Massive Dilution: The 20% sponsor promote and the public warrants create a huge overhang of potential new shares. This means a shareholder's ownership stake is heavily diluted from the start. For the stock to be a good investment, the underlying business must perform spectacularly just to overcome this initial dilution. You are essentially starting the race several laps behind.
Adverse Selection: Why would a truly great company, one with strong financials and a durable
competitive moat, choose the SPAC route over the more prestigious and rigorous traditional IPO? Often, the companies that merge with SPACs are speculative, pre-revenue, or simply not strong enough to withstand the scrutiny of institutional investors in a normal IPO process. They are selling a story, not proven
earnings or
free cash flow.
Paying for Hype: The final valuation of the merged company is not determined by the market but is negotiated between the target and the motivated SPAC sponsors. This often leads to wildly optimistic valuations based on fantastical future projections rather than current business reality.
The Bottom Line
A SPAC is a financial instrument, not a business. For a value investor, the only thing that matters is the quality of the underlying business you are buying and the price you are paying for it. The SPAC boom has overwhelmingly involved merging with speculative, unprofitable companies at inflated prices, enriching sponsors at the expense of ordinary investors who hold on post-merger.

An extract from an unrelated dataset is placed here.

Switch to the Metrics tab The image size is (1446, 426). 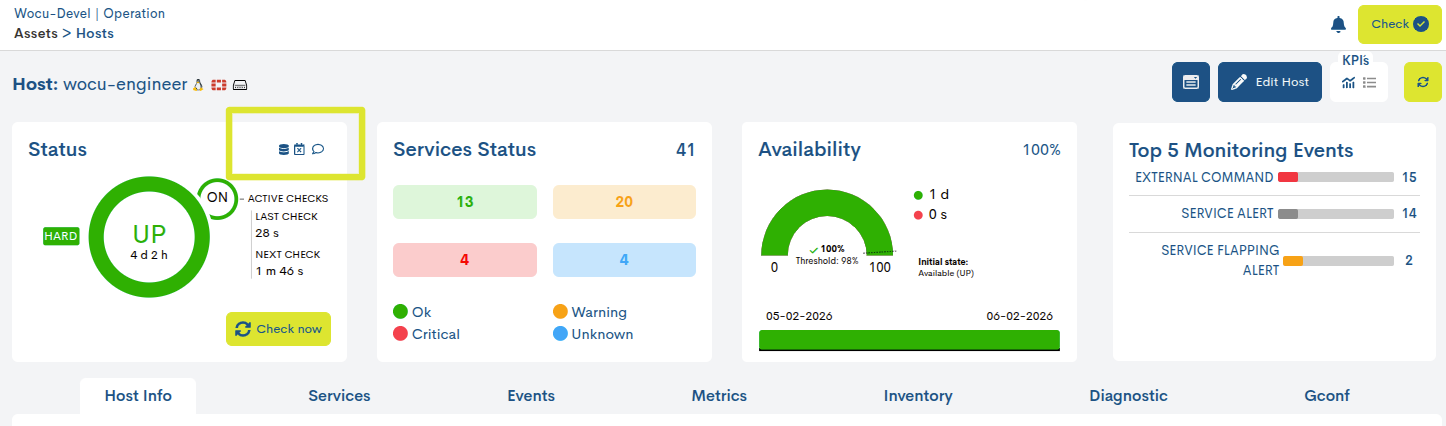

While the pre-merger arbitrage (buying units and redeeming shares) can be a niche strategy for sophisticated funds, for the average investor, it's a minefield. The real investment decision happens after the merger is announced. At that point, you must ignore the SPAC hype and analyze the new public company on its own merits. More often than not, a value investor will find a heavily diluted, overvalued business with misaligned management incentives—a classic “cigar butt,” but one that's already been smoked. Proceed with extreme caution.